Diocirea ternata

Scientific classification
- Kingdom: Plantae
- Clade: Tracheophytes
- Clade: Angiosperms
- Clade: Eudicots
- Clade: Asterids
- Order: Lamiales
- Family: Scrophulariaceae
- Genus: Diocirea
- Species: D. ternata
- Binomial name: Diocirea ternata R.J.Chinnock

= Diocirea ternata =

- Genus: Diocirea
- Species: ternata
- Authority: R.J.Chinnock

Species of flowering plant

Diocirea ternata is a plant in the figwort family, Scrophulariaceae and is endemic to a small area near Balladonia in Western Australia. It is a low shrub with a restricted distribution but which often occurs in large numbers, forming a dense ground cover. It is readily distinguished from the other three species in the genus by its unusual leaf arrangement.

==Description==
Diocirea ternata is a shrub with many stems and which sometimes grows to a height of 0.8 m and spreads to a width of 1.7 m. Its branches have many raised resin glands and the leaves are arranged in rings of three around the stems. The leaves are mostly 2.9-4.5 mm long, about 1-2 mm wide, egg-shaped tapering to a point and sticky due to the presence of resin.

The flowers are borne singly in leaf axils and lack a stalk.
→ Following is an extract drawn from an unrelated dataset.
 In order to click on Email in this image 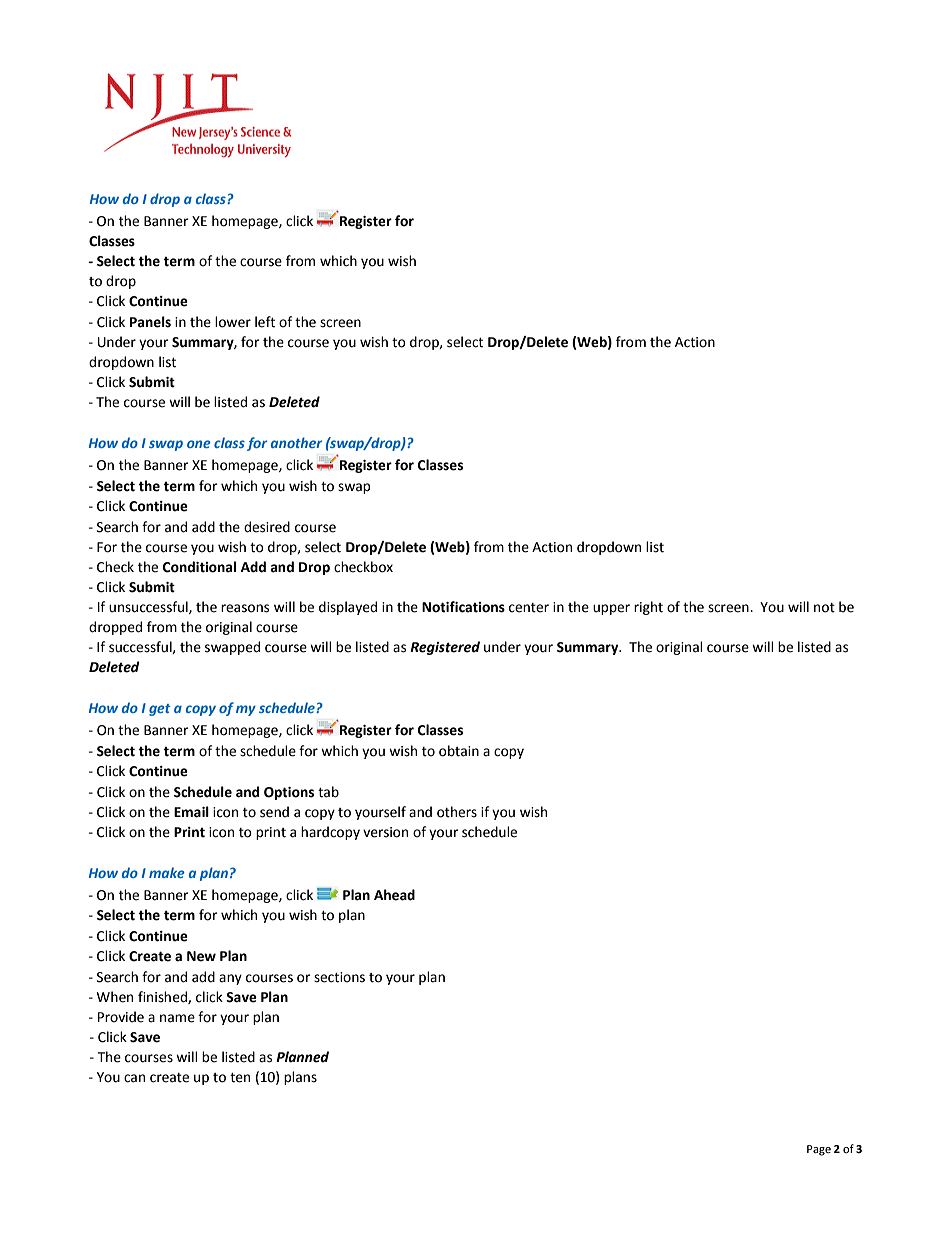, I will do `click(191, 812)`.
There are 5 egg-shaped, pointed green sepals with hairs on their edges. The petals are white, sometimes pale violet at first, and are joined to form a tube 2.5-3.0 mm long with lobes which are about 1.5 mm long. The lobes are spotted purple near the centre of the flower and the tube is mostly glabrous except for a few hairs on the lower lobe. There are 4 stamens which extend slightly beyond the petal tube. The fruit that follows flowering is a flattened oval shape, 2x1 mm with a crusty brown covering.

==Taxonomy and naming==
Diocirea ternata was first formally described by taxonomist Bob Chinnock in Eremophila and allied genera: a monograph of the plant family Myoporaceae in 2007 from a specimen collected 70 km west of Balladonia. The specific epithet is derived from "Latin ternata, in threes; referring to the whorled leaves".

==Distribution and habitat==
Diocirea ternata has a restricted distribution in a small area near Balladonia in the Coolgardie biogeographic region where it grows in woodland on clay loam. Although the distribution is limited, in some places there is an almost continuous ground cover with thousands of individual plants.

==Conservation==
Diocirea ternata has been classified as "not threatened" by the Government of Western Australia Department of Parks and Wildlife.